Three in five people in India face premature death after a cancer diagnosis, warns the first comprehensive analysis of cancer trends across gender and age.
Scientists at the Indian Council of Medical Research (ICMR), the country’s apex health research agency, have calculated using estimates from an initiative called Global Cancer Observatory that the (premature) mortality to incidence percentage in the country is 64.8 per cent.
Their study has also revealed a disproportionate cancer mortality burden borne by women, flagging concerns that cancer deaths are increasing “alarmingly” faster in women (between 1.2 per cent and 4 per cent per year) than in men (between 1.2 per cent and 2.4 per cent per year).
Doctors attribute the high cancer mortality rates in India to a combination of factors, including late diagnosis and challenges to accessing appropriate treatment in time.
“Late diagnosis, difficulty in accessing treatment, and the concentration of cancer specialists in large metros are realities in India,” Rajendra Toprani, an oncosurgeon and president of the Indian Society of Oncology — an association of cancer specialists — who was not associated with the ICMR study, told The Telegraph.
“Each contributes to the high mortality,” he said.
India’s estimated counts of premature deaths from cancer rose by 87 per cent from 490,000 in the year 2000 to 917,000 in 2022, according to data from the Global Cancer Observatory, an initiative by the International Agency for Research on Cancer and the World Health Organisation that has collected cancer data from 185 countries.
Among women, breast cancer remains the most prevalent cancer, contributing to 13.8 per cent of all new cases, followed by oral (10.3 per cent), cervical (9.2 per cent), respiratory (5.8 per cent), oesophageal (5 per cent) and colorectal (5 per cent). Among men, oral cancer is the most prevalent, making up 15.6 per cent of all new cases, followed by respiratory (8.5 per cent), oesophageal (6.6 per cent) and colorectal (6.3 per cent).
Cancer of the lungs, bronchi and trachea is classified as respiratory cancer.
Respiratory and oesophageal cancers have had exceptionally high mortality rates of nearly 93 per 100 new diagnoses.
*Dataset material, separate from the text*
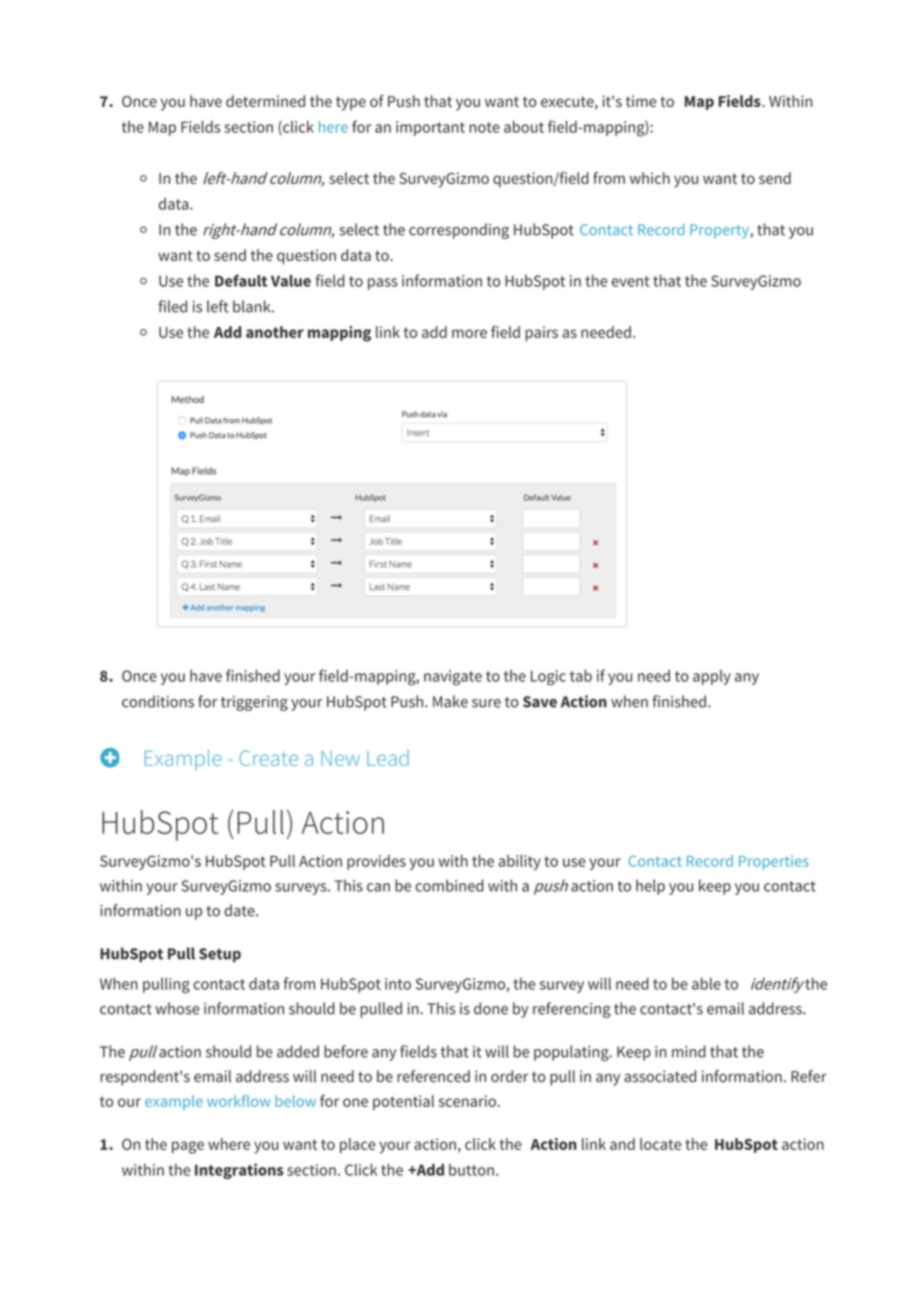  I want to click on apply, so click(712, 677).
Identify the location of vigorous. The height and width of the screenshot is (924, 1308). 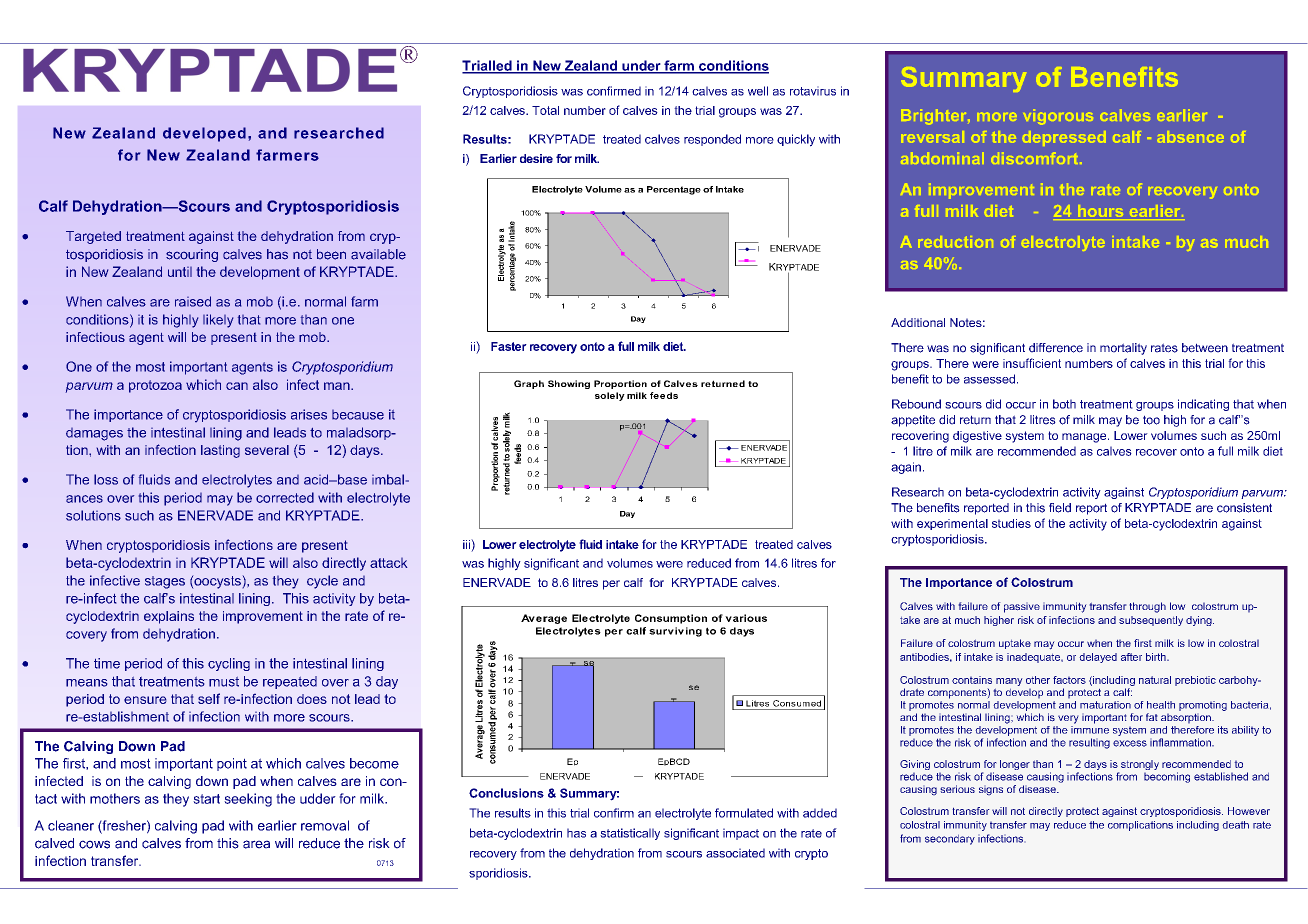
(1058, 117).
“The (study’s) findings underscore the pressing need for targeted interventions and strategies to address the escalating cancer burden in India,” said Kavitha Dhanasekaran, a gynaecologist and preventive oncologist at the ICMR who led the study.
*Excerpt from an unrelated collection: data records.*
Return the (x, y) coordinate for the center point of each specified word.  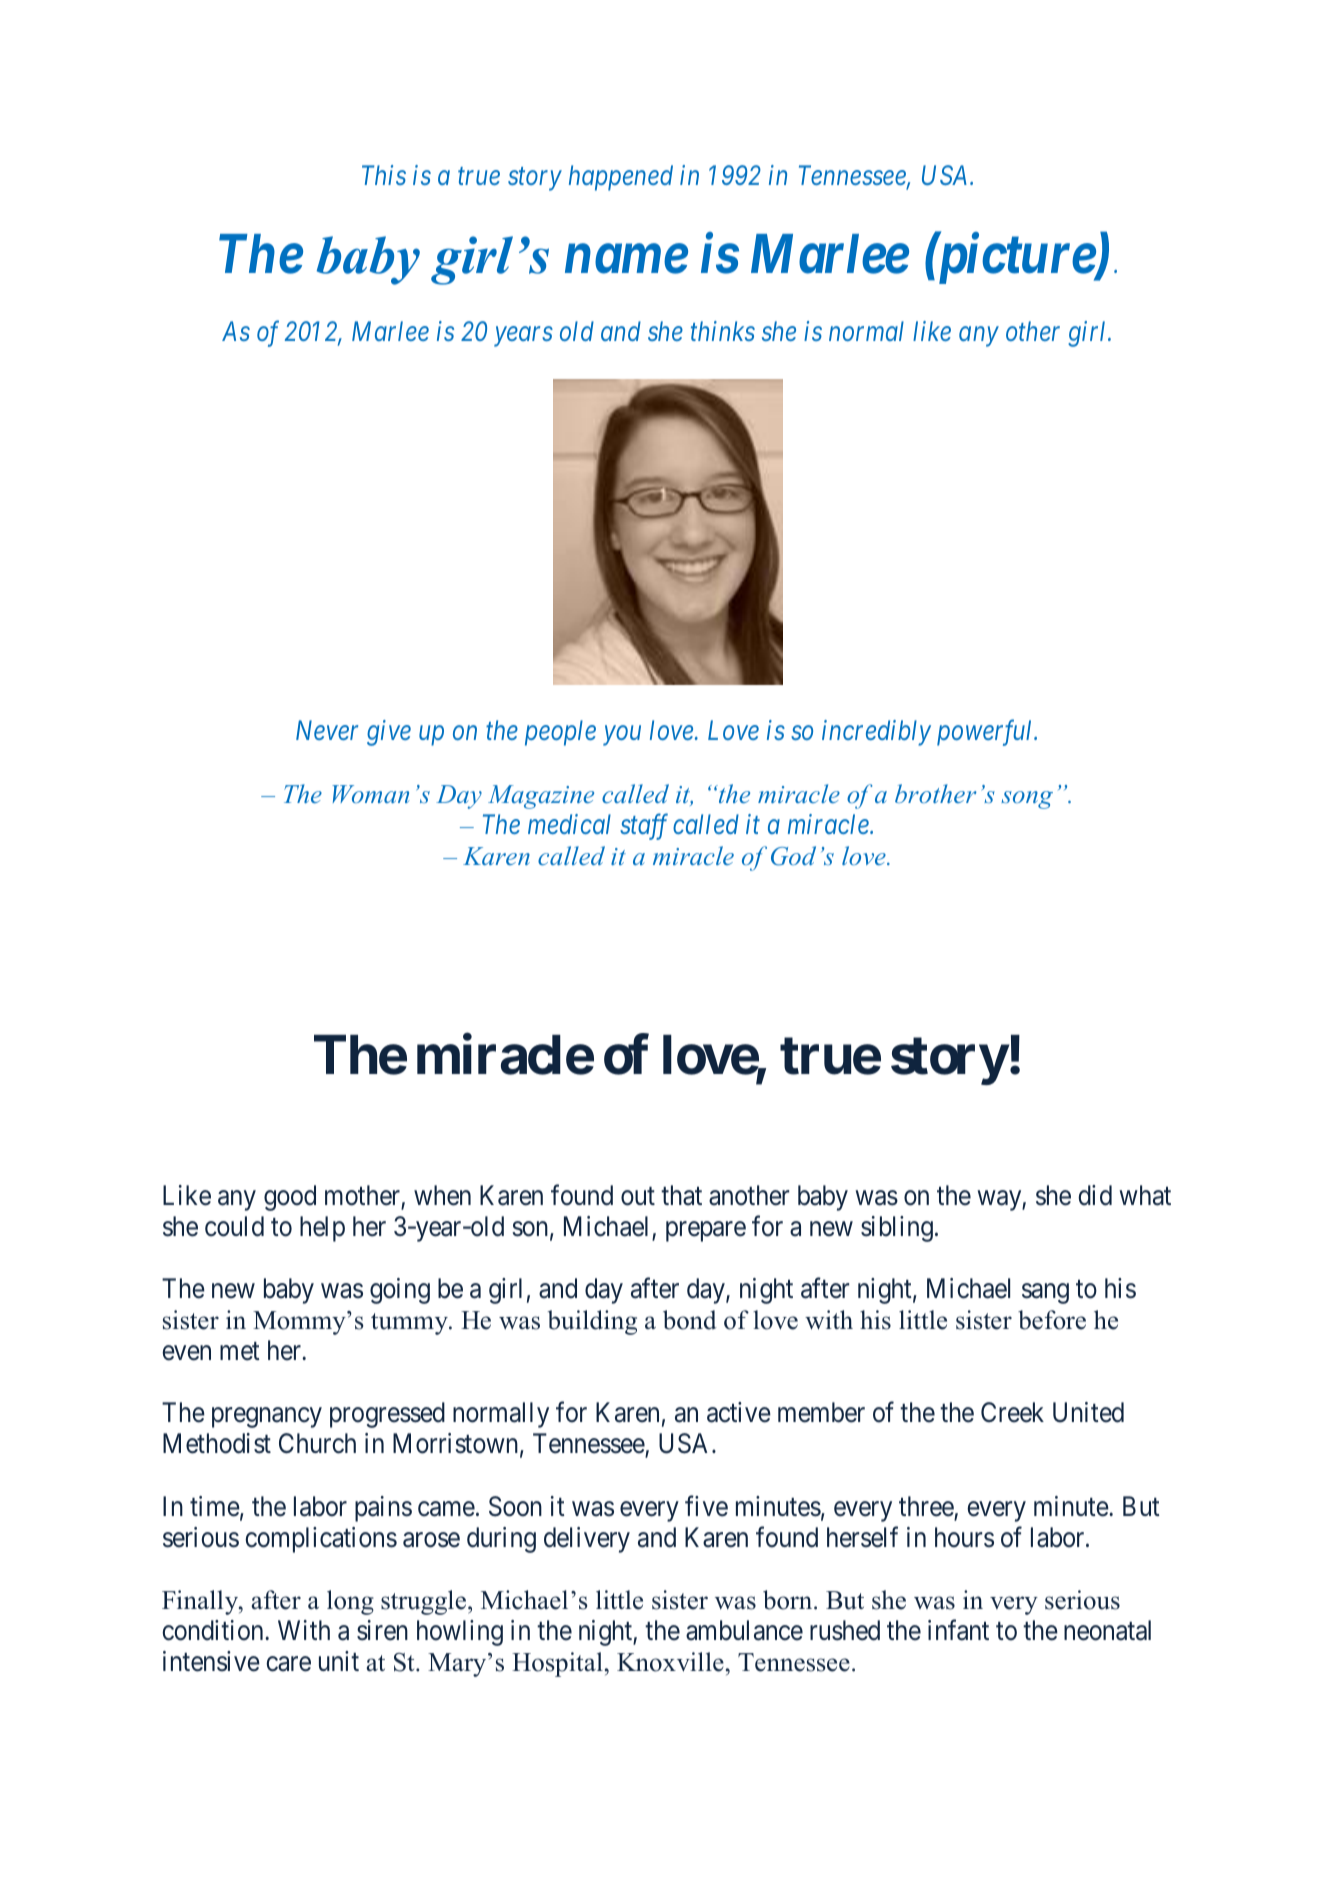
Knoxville (670, 1662)
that (681, 1195)
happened (621, 178)
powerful (986, 733)
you (622, 736)
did (1095, 1195)
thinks (723, 331)
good (290, 1198)
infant (958, 1630)
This (384, 175)
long (350, 1602)
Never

The findings were published on Thursday in The Lancet Regional Health South East Asia, an international medical journal.
Leukaemia has been the most common childhood cancer, accounting for 41 per cent of cases, followed by brain cancer (13.6 per cent) and non-Hodgkin’s lymphoma (6.4 per cent). Leukaemia was the leading cause of death, accounting for 43 per cent mortality in boys and 38 per cent mortality in girls, followed by brain cancer, accounting for 16 per cent mortality in boys and 17 per cent in girls.
Middle-aged people account for 704,000 new cancer patients and 484,000 cancer deaths a year, or nearly half the country’s cancer incidence and mortality.
Old (geriatric) people account for 313,000 new cancer cases and 235,000 cancer deaths, translating to 75 deaths per 100 newly diagnosed cases.
The analysis suggests that cancer-related mortality will increase annually by two percentage points as India’s population grows older in the coming two decades.